▶ _RECORDS FOR PROCESSING_:
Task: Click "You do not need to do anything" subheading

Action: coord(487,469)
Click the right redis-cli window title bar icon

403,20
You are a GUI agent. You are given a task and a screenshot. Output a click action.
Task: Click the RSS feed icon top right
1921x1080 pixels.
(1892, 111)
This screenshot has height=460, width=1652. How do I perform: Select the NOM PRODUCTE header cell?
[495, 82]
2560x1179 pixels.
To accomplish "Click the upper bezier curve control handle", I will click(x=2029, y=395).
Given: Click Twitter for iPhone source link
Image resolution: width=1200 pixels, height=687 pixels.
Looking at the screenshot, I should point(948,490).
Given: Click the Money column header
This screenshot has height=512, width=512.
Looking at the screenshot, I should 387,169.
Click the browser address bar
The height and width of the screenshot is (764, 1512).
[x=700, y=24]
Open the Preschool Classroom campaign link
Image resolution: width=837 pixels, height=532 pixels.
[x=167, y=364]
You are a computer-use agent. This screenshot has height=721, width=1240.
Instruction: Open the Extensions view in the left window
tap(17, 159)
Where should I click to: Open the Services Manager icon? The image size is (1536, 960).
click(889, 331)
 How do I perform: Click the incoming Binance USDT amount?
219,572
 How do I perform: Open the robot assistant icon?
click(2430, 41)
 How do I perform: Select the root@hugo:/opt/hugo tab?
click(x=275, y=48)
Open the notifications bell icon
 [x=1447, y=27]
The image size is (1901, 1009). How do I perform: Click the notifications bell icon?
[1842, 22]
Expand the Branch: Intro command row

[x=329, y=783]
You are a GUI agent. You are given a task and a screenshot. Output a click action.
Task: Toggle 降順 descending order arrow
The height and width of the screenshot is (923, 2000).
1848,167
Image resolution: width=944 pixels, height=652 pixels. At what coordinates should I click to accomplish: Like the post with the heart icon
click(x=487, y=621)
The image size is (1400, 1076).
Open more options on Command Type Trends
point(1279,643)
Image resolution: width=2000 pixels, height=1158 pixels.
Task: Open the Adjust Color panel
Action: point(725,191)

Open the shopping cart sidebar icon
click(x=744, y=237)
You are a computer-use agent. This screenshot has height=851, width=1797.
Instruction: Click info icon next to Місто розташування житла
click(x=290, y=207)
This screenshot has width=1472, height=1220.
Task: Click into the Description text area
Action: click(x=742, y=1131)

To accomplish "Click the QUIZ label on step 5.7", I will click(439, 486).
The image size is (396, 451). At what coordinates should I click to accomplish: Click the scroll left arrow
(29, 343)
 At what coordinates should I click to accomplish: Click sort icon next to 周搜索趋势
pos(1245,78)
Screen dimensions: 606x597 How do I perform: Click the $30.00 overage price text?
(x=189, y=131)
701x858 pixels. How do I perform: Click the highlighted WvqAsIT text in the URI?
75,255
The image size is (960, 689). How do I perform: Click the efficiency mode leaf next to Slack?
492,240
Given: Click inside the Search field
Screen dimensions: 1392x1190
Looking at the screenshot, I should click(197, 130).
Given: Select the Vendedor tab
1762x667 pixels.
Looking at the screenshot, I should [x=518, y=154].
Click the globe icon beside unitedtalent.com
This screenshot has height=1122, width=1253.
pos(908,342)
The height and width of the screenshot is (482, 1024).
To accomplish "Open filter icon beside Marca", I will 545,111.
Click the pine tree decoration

▶ _GOAL OF THE EXERCISE_: Copy out all of the material above line for line, changing nothing.

▶ _FULL SOLUTION_:
Task: Click "You do not need to do anything" subheading

Action: coord(487,469)
Click the right redis-cli window title bar icon

403,20
You are a GUI agent. You are given a task and a screenshot. Output a click action.
Task: Click the RSS feed icon top right
1921x1080 pixels.
(1892, 111)
This screenshot has height=460, width=1652. How do I perform: Select the NOM PRODUCTE header cell?
[495, 82]
2560x1179 pixels.
To accomplish "Click the upper bezier curve control handle", I will click(x=2029, y=395).
Given: Click Twitter for iPhone source link
Image resolution: width=1200 pixels, height=687 pixels.
Looking at the screenshot, I should point(948,490).
Given: Click the Money column header
This screenshot has height=512, width=512.
Looking at the screenshot, I should 387,169.
Click the browser address bar
The height and width of the screenshot is (764, 1512).
[x=700, y=24]
Open the Preschool Classroom campaign link
Image resolution: width=837 pixels, height=532 pixels.
[x=167, y=364]
You are a computer-use agent. This screenshot has height=721, width=1240.
Instruction: Open the Extensions view in the left window
tap(17, 159)
Where should I click to: Open the Services Manager icon? The image size is (1536, 960).
click(889, 331)
 How do I perform: Click the incoming Binance USDT amount?
219,572
 How do I perform: Open the robot assistant icon?
click(2430, 41)
 How do I perform: Select the root@hugo:/opt/hugo tab?
click(x=275, y=48)
Open the notifications bell icon
 [x=1447, y=27]
The image size is (1901, 1009). How do I perform: Click the notifications bell icon?
[1842, 22]
Expand the Branch: Intro command row

[x=329, y=783]
You are a GUI agent. You are given a task and a screenshot. Output a click action.
Task: Toggle 降順 descending order arrow
The height and width of the screenshot is (923, 2000).
1848,167
Image resolution: width=944 pixels, height=652 pixels. At what coordinates should I click to accomplish: Like the post with the heart icon
click(x=487, y=621)
The image size is (1400, 1076).
Open more options on Command Type Trends
point(1279,643)
Image resolution: width=2000 pixels, height=1158 pixels.
Task: Open the Adjust Color panel
Action: point(725,191)

Open the shopping cart sidebar icon
click(x=744, y=237)
You are a computer-use agent. This screenshot has height=851, width=1797.
Instruction: Click info icon next to Місто розташування житла
click(x=290, y=207)
This screenshot has width=1472, height=1220.
Task: Click into the Description text area
Action: click(x=742, y=1131)

To accomplish "Click the QUIZ label on step 5.7", I will click(439, 486).
The image size is (396, 451). At what coordinates should I click to accomplish: Click the scroll left arrow
(29, 343)
 At what coordinates should I click to accomplish: Click sort icon next to 周搜索趋势
pos(1245,78)
Screen dimensions: 606x597 How do I perform: Click the $30.00 overage price text?
(x=189, y=131)
701x858 pixels. How do I perform: Click the highlighted WvqAsIT text in the URI?
75,255
The image size is (960, 689). How do I perform: Click the efficiency mode leaf next to Slack?
492,240
Given: Click inside the Search field
Screen dimensions: 1392x1190
Looking at the screenshot, I should click(197, 130).
Given: Select the Vendedor tab
1762x667 pixels.
Looking at the screenshot, I should [x=518, y=154].
Click the globe icon beside unitedtalent.com
This screenshot has height=1122, width=1253.
pos(908,342)
The height and width of the screenshot is (482, 1024).
To accomplish "Open filter icon beside Marca", I will 545,111.
Click the pine tree decoration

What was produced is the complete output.